Посреди всего этого Ланья говорит:
– Угадай, с кем я вчера ужинала?
Я:
– С кем?
Она:
– Мадам Браун водила меня к Ричардсам.
Я:
– Понравилось тебе? – Удивился, признаю.
Она:
– Это было… познавательно. Как твой праздник. С этими людьми я бы лучше, пожалуй, виделась не на их территории, а на своей. Мадам Браун наоборот. То есть вряд ли мы впредь будем видеться часто.
Я:
– Как тебе Джун?
Она:
– Хорошая. Только с ней и можно было нормально поговорить… в коридоре внизу еще воняет; странно ехать в лифте мимо и знать, что там. Я ей рассказала про Дом. Она от восторга прямо не дышала. Артур и Мэри несколько раз подслушивали и были фраппированы. Но редко. – Она гладит льва по спине (по блестящим металлическим шрамам в бурой патине), смотрит за окно. – Я думаю, скоро она отыщет Джорджа. И тогда берегись.
Я:
– Почему? А что будет?
Она улыбнулась:
– Кто его знает? Может, небо расколется, и гигантская молния рассечет полуденный черный нейлон; и невиданные странные знаменья заволокут потолок черепной коробки. – Она дразнилась – искажала цитату из того, что я давал ей почитать утром. Сильно ее раздула, и мне стало неприятно.

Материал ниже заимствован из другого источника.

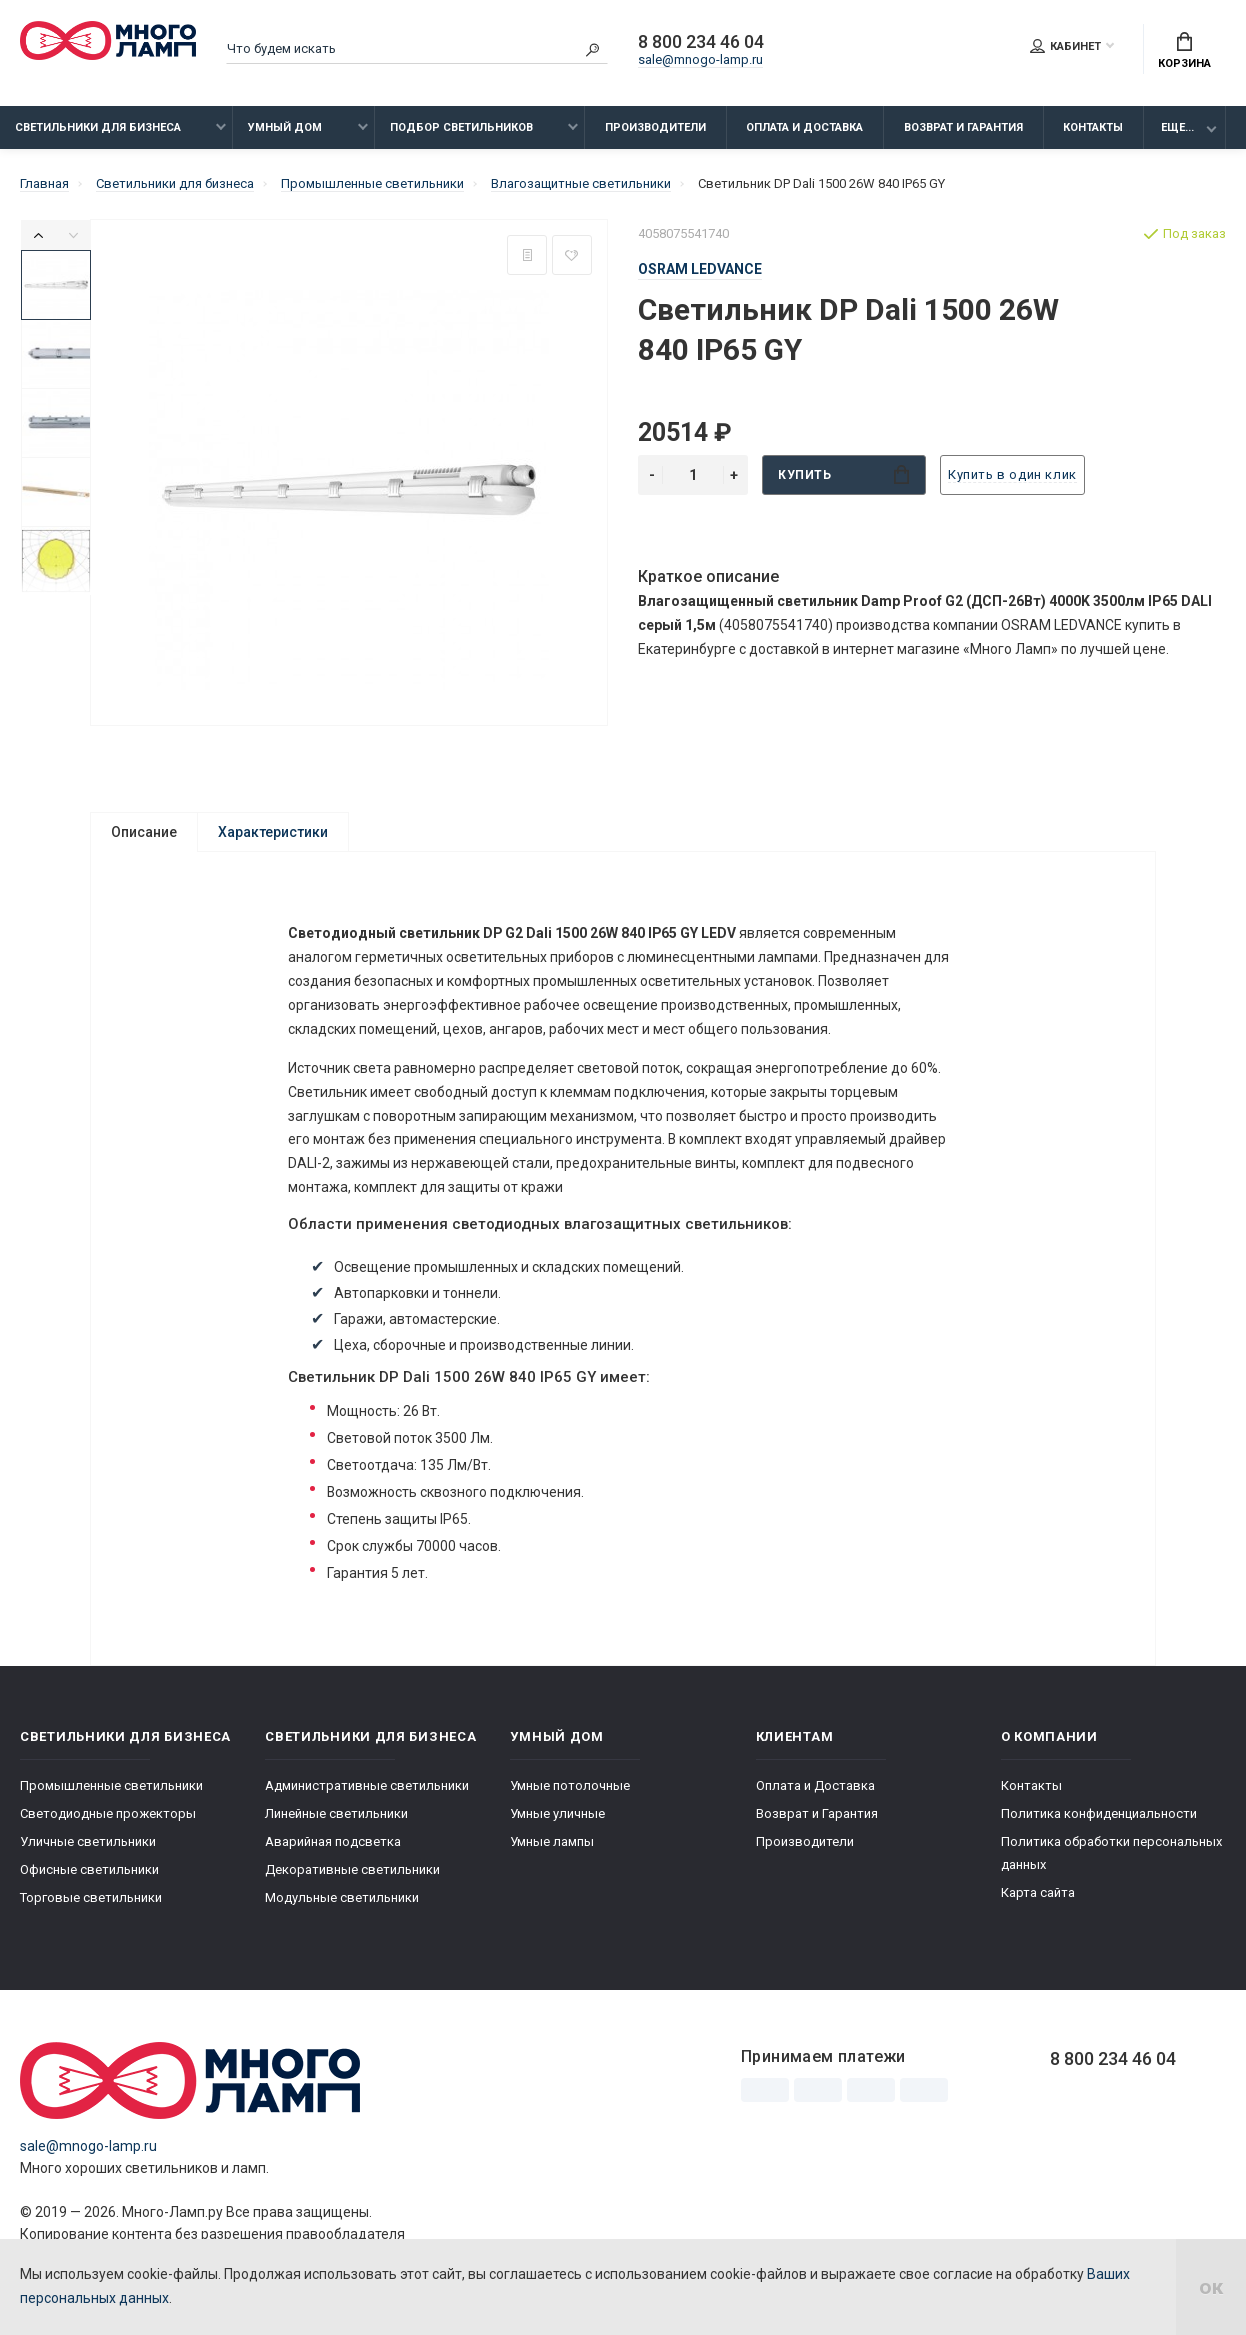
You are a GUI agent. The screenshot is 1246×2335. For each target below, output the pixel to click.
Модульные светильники (342, 1897)
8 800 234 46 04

Она поняла и тремя пальцами коснулась моего локтя. Но касание было легкое, как листик; я затрепетал.
– Тебе приятнее, когда лупят, а не щекочут, да? – Она надавила сильнее.
– Да, – сказал я. – Как правило.
Она наблюдала за мной – в людной комнате зеленые глаза темны, как пушечная бронза. Почти все спали. Мы ушли в гостиную.
Небо вползает сквозь сетчатые двери и незанавешенные окна, стирает цвет с диванов, столов, фотографий, плакатов по стенам.
Улицы снаружи тихи, как зоны бедствий после эвакуации, клаустрофобия там острее, чем в доме, хоть наше логово и пропахло жарой и сонным копошением.
Люди считают нас энергичными, деятельными, агрессивными. Но в каждый конкретный момент треть из нас спит, а половина не высовывала носа из гнезда по два, три, четыре дня (здесь редок шум; и безмолвие редко); мы гнездимся в словесной паутине, что плетется фатически, шире и шире, просеивает наше значение и наши значения, прозрения и эмоции, мелкой-мелкой моросью, подобной тому, что витает в чумазых небесах.